Start of Block
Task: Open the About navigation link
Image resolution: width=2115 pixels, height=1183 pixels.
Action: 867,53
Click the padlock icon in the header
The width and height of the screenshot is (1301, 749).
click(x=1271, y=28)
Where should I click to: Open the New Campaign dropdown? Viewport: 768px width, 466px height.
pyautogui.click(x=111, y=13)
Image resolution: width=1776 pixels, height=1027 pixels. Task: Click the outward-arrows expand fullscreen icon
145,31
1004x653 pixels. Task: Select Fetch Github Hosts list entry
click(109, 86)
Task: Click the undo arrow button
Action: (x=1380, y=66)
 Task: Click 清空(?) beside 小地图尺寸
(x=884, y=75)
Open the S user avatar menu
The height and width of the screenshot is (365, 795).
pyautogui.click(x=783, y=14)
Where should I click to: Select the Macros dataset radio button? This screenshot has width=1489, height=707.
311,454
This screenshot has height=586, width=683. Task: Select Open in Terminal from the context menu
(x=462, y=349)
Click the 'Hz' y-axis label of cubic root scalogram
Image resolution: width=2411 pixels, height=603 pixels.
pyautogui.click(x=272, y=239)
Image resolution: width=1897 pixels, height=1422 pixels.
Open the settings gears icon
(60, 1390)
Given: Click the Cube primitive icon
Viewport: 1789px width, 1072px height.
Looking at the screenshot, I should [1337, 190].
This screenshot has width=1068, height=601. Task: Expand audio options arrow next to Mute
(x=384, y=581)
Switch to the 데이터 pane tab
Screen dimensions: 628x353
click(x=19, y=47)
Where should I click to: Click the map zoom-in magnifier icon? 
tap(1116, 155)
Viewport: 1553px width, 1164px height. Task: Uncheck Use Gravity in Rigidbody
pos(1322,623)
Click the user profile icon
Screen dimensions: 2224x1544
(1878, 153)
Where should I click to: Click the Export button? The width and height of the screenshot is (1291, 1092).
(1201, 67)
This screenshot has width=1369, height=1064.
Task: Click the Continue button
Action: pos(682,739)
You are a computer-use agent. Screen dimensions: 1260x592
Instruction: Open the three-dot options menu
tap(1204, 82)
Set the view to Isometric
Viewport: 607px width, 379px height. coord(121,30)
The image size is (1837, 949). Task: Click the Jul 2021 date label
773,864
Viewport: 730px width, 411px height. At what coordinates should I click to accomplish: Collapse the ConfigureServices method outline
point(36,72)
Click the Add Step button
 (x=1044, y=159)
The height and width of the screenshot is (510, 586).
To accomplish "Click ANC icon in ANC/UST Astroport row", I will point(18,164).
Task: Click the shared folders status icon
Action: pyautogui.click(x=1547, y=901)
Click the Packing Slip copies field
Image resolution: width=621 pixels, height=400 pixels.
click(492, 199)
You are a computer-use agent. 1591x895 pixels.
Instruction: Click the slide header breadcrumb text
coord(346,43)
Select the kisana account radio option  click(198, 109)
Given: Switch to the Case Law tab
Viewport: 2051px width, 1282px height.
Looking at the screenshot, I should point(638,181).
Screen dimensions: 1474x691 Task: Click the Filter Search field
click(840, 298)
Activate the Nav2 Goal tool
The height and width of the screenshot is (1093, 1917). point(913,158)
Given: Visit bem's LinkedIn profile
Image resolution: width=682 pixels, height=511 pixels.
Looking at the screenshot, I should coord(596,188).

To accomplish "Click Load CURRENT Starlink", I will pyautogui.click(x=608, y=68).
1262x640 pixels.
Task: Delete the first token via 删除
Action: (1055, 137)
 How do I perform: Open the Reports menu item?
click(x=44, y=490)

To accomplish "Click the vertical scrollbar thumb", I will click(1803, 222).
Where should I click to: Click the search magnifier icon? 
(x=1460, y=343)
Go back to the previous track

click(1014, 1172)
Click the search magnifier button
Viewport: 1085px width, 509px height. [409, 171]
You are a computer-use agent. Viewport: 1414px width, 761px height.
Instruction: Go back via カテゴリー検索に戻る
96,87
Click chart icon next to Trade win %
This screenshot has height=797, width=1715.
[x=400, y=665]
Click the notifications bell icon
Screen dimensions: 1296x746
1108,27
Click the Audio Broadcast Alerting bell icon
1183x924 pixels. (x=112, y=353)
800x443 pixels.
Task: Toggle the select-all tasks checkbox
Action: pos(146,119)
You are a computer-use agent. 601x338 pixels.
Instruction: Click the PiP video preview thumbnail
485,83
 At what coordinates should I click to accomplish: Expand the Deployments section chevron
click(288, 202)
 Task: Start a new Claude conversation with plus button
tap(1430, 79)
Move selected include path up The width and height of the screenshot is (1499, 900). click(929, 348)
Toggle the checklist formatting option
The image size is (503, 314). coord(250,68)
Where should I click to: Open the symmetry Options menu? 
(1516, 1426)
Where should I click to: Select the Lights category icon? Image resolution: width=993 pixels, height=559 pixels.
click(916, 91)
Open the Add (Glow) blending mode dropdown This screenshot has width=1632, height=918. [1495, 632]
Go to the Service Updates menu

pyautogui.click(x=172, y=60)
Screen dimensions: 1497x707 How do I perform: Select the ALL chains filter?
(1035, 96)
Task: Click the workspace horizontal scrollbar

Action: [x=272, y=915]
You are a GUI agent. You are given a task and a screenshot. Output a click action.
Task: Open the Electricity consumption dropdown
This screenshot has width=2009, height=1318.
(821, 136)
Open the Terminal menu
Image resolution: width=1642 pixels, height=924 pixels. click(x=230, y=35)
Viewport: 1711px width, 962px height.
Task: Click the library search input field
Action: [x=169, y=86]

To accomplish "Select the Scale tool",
End of Block
YOUR OBJECTIVE: Copy out each record word for word.

ANSWER SPACE:
Task: Open the About navigation link
Image resolution: width=2115 pixels, height=1183 pixels.
Action: 867,53
Click the padlock icon in the header
The width and height of the screenshot is (1301, 749).
click(x=1271, y=28)
Where should I click to: Open the New Campaign dropdown? Viewport: 768px width, 466px height.
pyautogui.click(x=111, y=13)
Image resolution: width=1776 pixels, height=1027 pixels. Task: Click the outward-arrows expand fullscreen icon
145,31
1004x653 pixels. Task: Select Fetch Github Hosts list entry
click(109, 86)
Task: Click the undo arrow button
Action: (x=1380, y=66)
 Task: Click 清空(?) beside 小地图尺寸
(x=884, y=75)
Open the S user avatar menu
The height and width of the screenshot is (365, 795).
pyautogui.click(x=783, y=14)
Where should I click to: Select the Macros dataset radio button? This screenshot has width=1489, height=707.
311,454
This screenshot has height=586, width=683. Task: Select Open in Terminal from the context menu
(x=462, y=349)
Click the 'Hz' y-axis label of cubic root scalogram
Image resolution: width=2411 pixels, height=603 pixels.
pyautogui.click(x=272, y=239)
Image resolution: width=1897 pixels, height=1422 pixels.
Open the settings gears icon
(60, 1390)
Given: Click the Cube primitive icon
Viewport: 1789px width, 1072px height.
Looking at the screenshot, I should [1337, 190].
This screenshot has width=1068, height=601. Task: Expand audio options arrow next to Mute
(x=384, y=581)
Switch to the 데이터 pane tab
Screen dimensions: 628x353
click(x=19, y=47)
Where should I click to: Click the map zoom-in magnifier icon? 
tap(1116, 155)
Viewport: 1553px width, 1164px height. Task: Uncheck Use Gravity in Rigidbody
pos(1322,623)
Click the user profile icon
Screen dimensions: 2224x1544
(1878, 153)
Where should I click to: Click the Export button? The width and height of the screenshot is (1291, 1092).
(1201, 67)
This screenshot has width=1369, height=1064.
Task: Click the Continue button
Action: pos(682,739)
You are a computer-use agent. Screen dimensions: 1260x592
Instruction: Open the three-dot options menu
tap(1204, 82)
Set the view to Isometric
Viewport: 607px width, 379px height. coord(121,30)
The image size is (1837, 949). Task: Click the Jul 2021 date label
773,864
Viewport: 730px width, 411px height. At what coordinates should I click to accomplish: Collapse the ConfigureServices method outline
point(36,72)
Click the Add Step button
 (x=1044, y=159)
The height and width of the screenshot is (510, 586).
To accomplish "Click ANC icon in ANC/UST Astroport row", I will point(18,164).
Task: Click the shared folders status icon
Action: pyautogui.click(x=1547, y=901)
Click the Packing Slip copies field
Image resolution: width=621 pixels, height=400 pixels.
click(492, 199)
You are a computer-use agent. 1591x895 pixels.
Instruction: Click the slide header breadcrumb text
coord(346,43)
Select the kisana account radio option  click(198, 109)
Given: Switch to the Case Law tab
Viewport: 2051px width, 1282px height.
Looking at the screenshot, I should point(638,181).
Screen dimensions: 1474x691 Task: Click the Filter Search field
click(840, 298)
Activate the Nav2 Goal tool
The height and width of the screenshot is (1093, 1917). point(913,158)
Given: Visit bem's LinkedIn profile
Image resolution: width=682 pixels, height=511 pixels.
Looking at the screenshot, I should coord(596,188).

To accomplish "Click Load CURRENT Starlink", I will pyautogui.click(x=608, y=68).
1262x640 pixels.
Task: Delete the first token via 删除
Action: (1055, 137)
 How do I perform: Open the Reports menu item?
click(x=44, y=490)

To accomplish "Click the vertical scrollbar thumb", I will click(1803, 222).
Where should I click to: Click the search magnifier icon? 
(x=1460, y=343)
Go back to the previous track

click(1014, 1172)
Click the search magnifier button
Viewport: 1085px width, 509px height. [409, 171]
You are a computer-use agent. Viewport: 1414px width, 761px height.
Instruction: Go back via カテゴリー検索に戻る
96,87
Click chart icon next to Trade win %
This screenshot has height=797, width=1715.
[x=400, y=665]
Click the notifications bell icon
Screen dimensions: 1296x746
1108,27
Click the Audio Broadcast Alerting bell icon
1183x924 pixels. (x=112, y=353)
800x443 pixels.
Task: Toggle the select-all tasks checkbox
Action: pos(146,119)
You are a computer-use agent. 601x338 pixels.
Instruction: Click the PiP video preview thumbnail
485,83
 At what coordinates should I click to accomplish: Expand the Deployments section chevron
click(288, 202)
 Task: Start a new Claude conversation with plus button
tap(1430, 79)
Move selected include path up The width and height of the screenshot is (1499, 900). click(929, 348)
Toggle the checklist formatting option
The image size is (503, 314). coord(250,68)
Where should I click to: Open the symmetry Options menu? 
(1516, 1426)
Where should I click to: Select the Lights category icon? Image resolution: width=993 pixels, height=559 pixels.
click(916, 91)
Open the Add (Glow) blending mode dropdown This screenshot has width=1632, height=918. [1495, 632]
Go to the Service Updates menu

pyautogui.click(x=172, y=60)
Screen dimensions: 1497x707 How do I perform: Select the ALL chains filter?
(1035, 96)
Task: Click the workspace horizontal scrollbar

Action: [x=272, y=915]
You are a GUI agent. You are given a task and a screenshot. Output a click action.
Task: Open the Electricity consumption dropdown
This screenshot has width=2009, height=1318.
(821, 136)
Open the Terminal menu
Image resolution: width=1642 pixels, height=924 pixels. click(x=230, y=35)
Viewport: 1711px width, 962px height.
Task: Click the library search input field
Action: [x=169, y=86]

To accomplish "Select the Scale tool",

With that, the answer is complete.